ETW STAFF – Mumbai
The ministry of tourism has advised the state governments/union territory administrations to follow tourism friendly policies like allotting land sites on revenue sharing basis, granting extra Floor Space Index (FSI)/Floor Area Ratio (FAR) for hotels, creation of land banks, single window approach for promoting hotel projects, rationalisation of taxes, etc., for the growth of tourism sector in the country.
Sultan Ahmed, minister of state for tourism, informed the Lok Sabha recently that to encourage the growth of hotels, the following incentives, inter alia, have been announced:
- Five-year tax holiday for two, three and four-star category new hotels located in all UNESCO declared ‘World Heritage Sites;’ (except Mumbai and Delhi) which start operating between April 1, 2008 to March 31, 2013.

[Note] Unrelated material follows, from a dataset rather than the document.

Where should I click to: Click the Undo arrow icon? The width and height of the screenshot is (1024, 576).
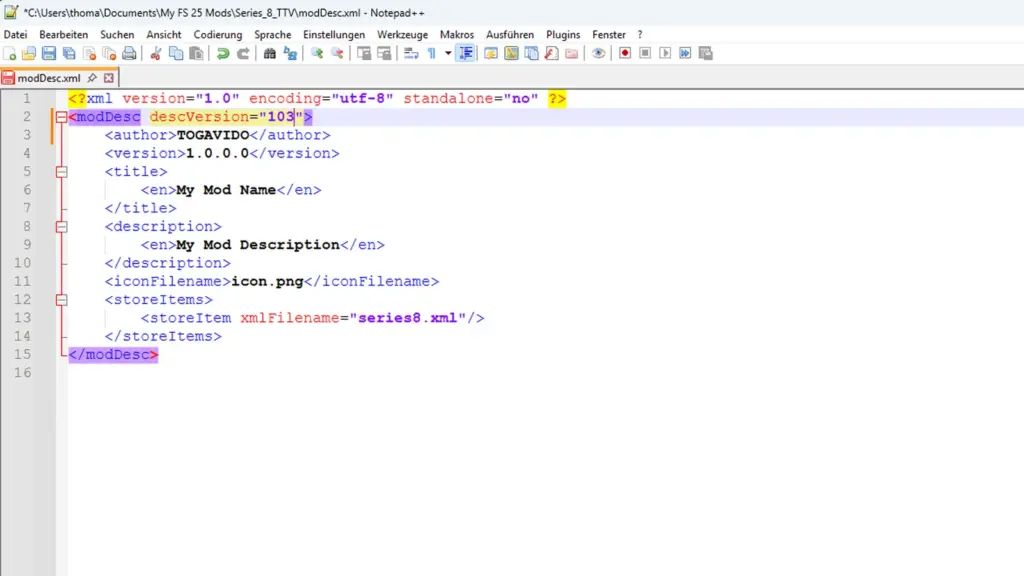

- An investment linked deduction under Section 35 AD of the Income Tax Act extended for new hotels of two-star category and above anywhere in India to facilitate the growth of tourist accommodation in the country.
- The Reserve Bank of India has de-linked credit for hotel projects from Commercial Real Estate (CRE), thereby enabling hotel projects to avail credit at relaxed norms and reduced interest rates.
- External Commercial Borrowing (ECB) norms relaxed by the ministry of finance to solve the liquidity crunch being faced by the hotel industry for setting up new hotel projects.